- BRIEF -
Please continue the interview transcript about energy and urban sprawl below, starting right after its final line.

- SELECTION -
CK: How did you learn about energy and … how did you even get into that? 

PP: That’s what I went to school for. I went to school for mechanical engineering. 

CK: Mechanical engineering is what it’s called. 

PP: Yeah, yeah. Specialized in fluid mechanics in grad school, which-

CK: A thing that Dick Cheney once said about fluid … Sorry. This situation is fluid. 

PP: Dick Cheney said that? 

CK: Yeah, the situation is fluid. That’s how he said it. 

PP: I have a feeling that he’s not an expert on fluids, but he’s probably an expert on waterboarding or something. 

CK: Jesus. You were talking about urban sprawl. Is that the term? 

PP: Yeah. 

CK: No. Yes? 

PP: Yeah, yeah. Urban or suburban sprawl. I don’t know [inaudible 00:37:00]-

CK: What’s that about? You talked about coming to LA, you talked about grocery stores and cars …

PP: Yeah, it’s the M.O. of development when you’re thinking in a-

CK: Modus operandi. 

PP: When you’re thinking in a car-centric way, you will design a place to be sprawled out where you don’t have dense housing and you basically have all of your citizens rely on driving their cars significant distances every single day to do normal tasks, which is a bad idea if you’re thinking in terms of energy security, and I would even argue in terms of social cohesiveness.

- GIVEN INFORMATION -

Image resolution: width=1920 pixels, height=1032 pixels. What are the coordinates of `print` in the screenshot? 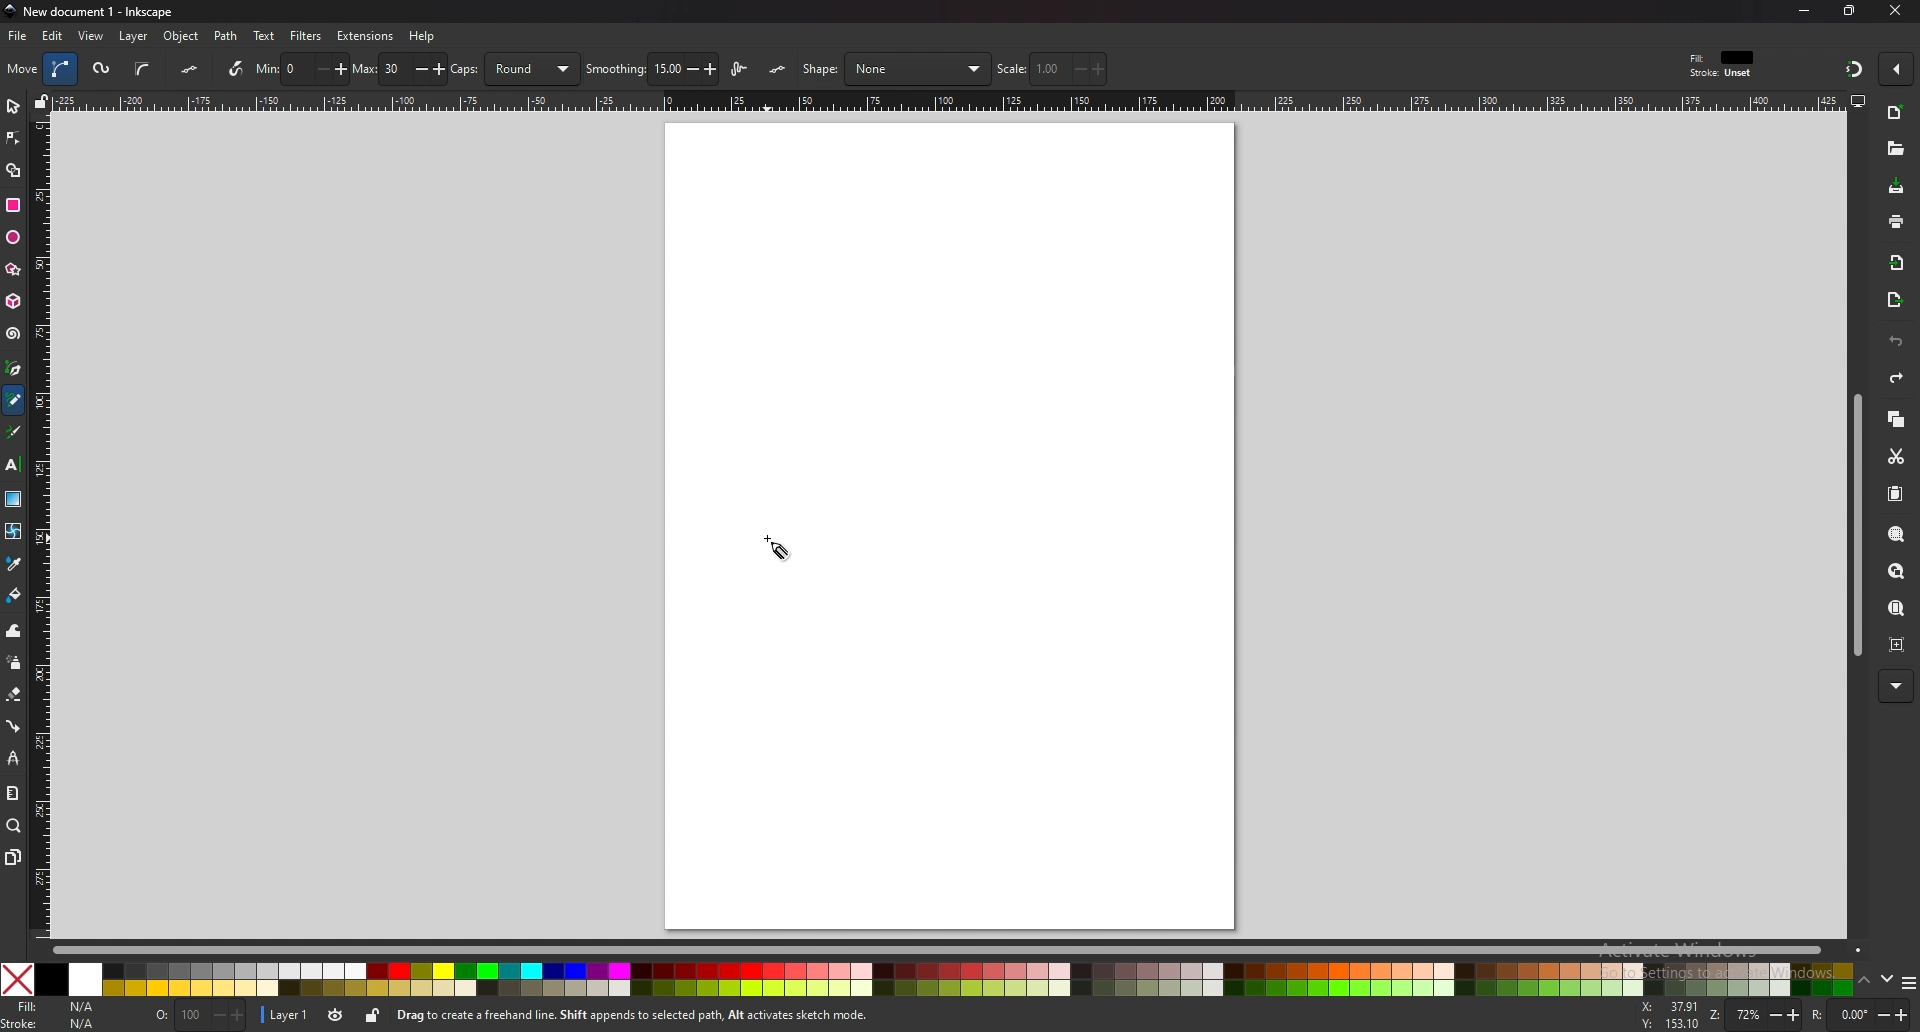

- OUTPUT FOR THIS TASK -
CK: I have to agree with you. I hate cars. We’re sitting in one right now. Thankfully it is not exploding after I just insulted it. This idea of you want people stacked more vertically on top of each other as much as possible. 

PP: That’s usually the direction that you have to go, yeah. 

CK: Instead of spreading them out all over LA, you would maybe like LA to be one tall building in the center of-

PP: Maybe a couple. 

CK: A couple of very tall buildings. 

PP: My dream would be … Imagine this. Imagine the center of the city has … They don’t have to be very tall buildings, but six stories, let’s say. Lots of six-story buildings. 

CK: By the way, Pete came out here from Boston. He road his bicycle from San Francisco to Los Angeles. We’re talking about how Los Angeles is spread out very far and that you need a car to do everything. Go back to what you were saying. 

PP: And because of that, people are suffering every single day in traffic, which has-

CK: It makes no sense. 

PP: It has psychological and environmental consequences. So anyway-

CK: This sounds a lot like my War On Fun declaration. 

PP: Yeah actually there’s a pretty cool podcast called The War on Cars that I discovered recently and I consider myself a bit of a foot soldier in … I actually worked for a car company for a while and cars were the main reason that I even got into engineering in the first place. So, I used to really, really love cars. But anyway, my dream for how the world could be is a very dense urban core and then you have farmland outside of a-

CK: What does that mean, a dense urban core? 

PP: It means people living in close proximity with businesses-

CK: Stacked vertically. 

PP: Stacked vertically on top of businesses. 

CK: Tall buildings.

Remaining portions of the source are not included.